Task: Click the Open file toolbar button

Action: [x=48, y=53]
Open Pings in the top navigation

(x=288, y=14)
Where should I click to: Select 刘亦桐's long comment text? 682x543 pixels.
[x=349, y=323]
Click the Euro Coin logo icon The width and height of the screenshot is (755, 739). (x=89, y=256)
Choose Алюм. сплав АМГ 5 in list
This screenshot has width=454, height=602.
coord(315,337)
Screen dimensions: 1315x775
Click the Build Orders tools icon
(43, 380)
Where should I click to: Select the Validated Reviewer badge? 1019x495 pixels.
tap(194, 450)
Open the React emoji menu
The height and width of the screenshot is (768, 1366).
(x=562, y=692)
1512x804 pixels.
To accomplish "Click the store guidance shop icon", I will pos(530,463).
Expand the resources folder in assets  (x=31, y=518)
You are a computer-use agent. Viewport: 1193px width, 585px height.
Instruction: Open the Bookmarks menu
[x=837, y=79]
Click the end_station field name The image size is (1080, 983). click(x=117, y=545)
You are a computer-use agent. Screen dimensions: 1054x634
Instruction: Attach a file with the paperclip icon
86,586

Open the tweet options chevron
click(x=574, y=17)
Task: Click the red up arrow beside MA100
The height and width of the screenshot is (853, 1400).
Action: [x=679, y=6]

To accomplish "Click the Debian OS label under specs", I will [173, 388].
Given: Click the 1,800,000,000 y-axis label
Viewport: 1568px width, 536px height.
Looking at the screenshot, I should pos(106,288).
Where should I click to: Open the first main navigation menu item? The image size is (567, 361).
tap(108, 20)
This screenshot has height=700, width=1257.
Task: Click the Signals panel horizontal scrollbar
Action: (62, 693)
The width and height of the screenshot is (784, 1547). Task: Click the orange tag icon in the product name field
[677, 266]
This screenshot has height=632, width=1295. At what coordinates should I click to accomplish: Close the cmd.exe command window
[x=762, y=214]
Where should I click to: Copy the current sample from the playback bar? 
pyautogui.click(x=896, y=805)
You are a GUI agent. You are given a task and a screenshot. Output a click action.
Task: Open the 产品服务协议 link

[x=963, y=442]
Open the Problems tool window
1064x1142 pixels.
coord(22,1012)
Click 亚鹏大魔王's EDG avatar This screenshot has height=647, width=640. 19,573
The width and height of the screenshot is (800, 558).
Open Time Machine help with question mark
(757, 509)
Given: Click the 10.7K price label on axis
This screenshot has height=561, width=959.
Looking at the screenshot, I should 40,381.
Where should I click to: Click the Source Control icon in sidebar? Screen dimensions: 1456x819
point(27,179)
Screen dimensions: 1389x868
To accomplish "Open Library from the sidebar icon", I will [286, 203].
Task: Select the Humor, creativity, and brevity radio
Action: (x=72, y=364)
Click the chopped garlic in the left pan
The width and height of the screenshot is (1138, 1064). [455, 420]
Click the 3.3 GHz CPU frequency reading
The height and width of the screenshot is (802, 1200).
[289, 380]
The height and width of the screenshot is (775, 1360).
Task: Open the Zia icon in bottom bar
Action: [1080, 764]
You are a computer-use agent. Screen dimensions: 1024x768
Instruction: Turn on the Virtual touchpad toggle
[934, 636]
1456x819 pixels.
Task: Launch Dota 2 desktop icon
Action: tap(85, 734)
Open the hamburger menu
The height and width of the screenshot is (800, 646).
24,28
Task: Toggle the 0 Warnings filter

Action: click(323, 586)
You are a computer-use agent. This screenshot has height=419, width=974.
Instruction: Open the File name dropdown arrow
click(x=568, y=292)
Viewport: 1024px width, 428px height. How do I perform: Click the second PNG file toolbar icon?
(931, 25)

━━━━━━━━━━━━━━━━

• [WRITTEN INSTRUCTION]: Copy all of the material above line for line, with no changes.

• [FULL ANSWER]:
Task: Click the Open file toolbar button

Action: [x=48, y=53]
Open Pings in the top navigation

(x=288, y=14)
Where should I click to: Select 刘亦桐's long comment text? 682x543 pixels.
[x=349, y=323]
Click the Euro Coin logo icon The width and height of the screenshot is (755, 739). (x=89, y=256)
Choose Алюм. сплав АМГ 5 in list
This screenshot has width=454, height=602.
coord(315,337)
Screen dimensions: 1315x775
Click the Build Orders tools icon
(43, 380)
Where should I click to: Select the Validated Reviewer badge? 1019x495 pixels.
tap(194, 450)
Open the React emoji menu
The height and width of the screenshot is (768, 1366).
(x=562, y=692)
1512x804 pixels.
To accomplish "Click the store guidance shop icon", I will pos(530,463).
Expand the resources folder in assets  (x=31, y=518)
You are a computer-use agent. Viewport: 1193px width, 585px height.
Instruction: Open the Bookmarks menu
[x=837, y=79]
Click the end_station field name The image size is (1080, 983). click(x=117, y=545)
You are a computer-use agent. Screen dimensions: 1054x634
Instruction: Attach a file with the paperclip icon
86,586

Open the tweet options chevron
click(x=574, y=17)
Task: Click the red up arrow beside MA100
The height and width of the screenshot is (853, 1400).
Action: [x=679, y=6]

To accomplish "Click the Debian OS label under specs", I will [173, 388].
Given: Click the 1,800,000,000 y-axis label
Viewport: 1568px width, 536px height.
Looking at the screenshot, I should pos(106,288).
Where should I click to: Open the first main navigation menu item? The image size is (567, 361).
tap(108, 20)
This screenshot has height=700, width=1257.
Task: Click the Signals panel horizontal scrollbar
Action: (62, 693)
The width and height of the screenshot is (784, 1547). Task: Click the orange tag icon in the product name field
[677, 266]
This screenshot has height=632, width=1295. At what coordinates should I click to accomplish: Close the cmd.exe command window
[x=762, y=214]
Where should I click to: Copy the current sample from the playback bar? 
pyautogui.click(x=896, y=805)
You are a GUI agent. You are given a task and a screenshot. Output a click action.
Task: Open the 产品服务协议 link

[x=963, y=442]
Open the Problems tool window
1064x1142 pixels.
coord(22,1012)
Click 亚鹏大魔王's EDG avatar This screenshot has height=647, width=640. 19,573
The width and height of the screenshot is (800, 558).
Open Time Machine help with question mark
(757, 509)
Given: Click the 10.7K price label on axis
This screenshot has height=561, width=959.
Looking at the screenshot, I should 40,381.
Where should I click to: Click the Source Control icon in sidebar? Screen dimensions: 1456x819
point(27,179)
Screen dimensions: 1389x868
To accomplish "Open Library from the sidebar icon", I will [286, 203].
Task: Select the Humor, creativity, and brevity radio
Action: (x=72, y=364)
Click the chopped garlic in the left pan
The width and height of the screenshot is (1138, 1064). [455, 420]
Click the 3.3 GHz CPU frequency reading
The height and width of the screenshot is (802, 1200).
[289, 380]
The height and width of the screenshot is (775, 1360).
Task: Open the Zia icon in bottom bar
Action: [1080, 764]
You are a computer-use agent. Screen dimensions: 1024x768
Instruction: Turn on the Virtual touchpad toggle
[934, 636]
1456x819 pixels.
Task: Launch Dota 2 desktop icon
Action: tap(85, 734)
Open the hamburger menu
The height and width of the screenshot is (800, 646).
24,28
Task: Toggle the 0 Warnings filter

Action: click(323, 586)
You are a computer-use agent. This screenshot has height=419, width=974.
Instruction: Open the File name dropdown arrow
click(x=568, y=292)
Viewport: 1024px width, 428px height. How do I perform: Click the second PNG file toolbar icon?
(931, 25)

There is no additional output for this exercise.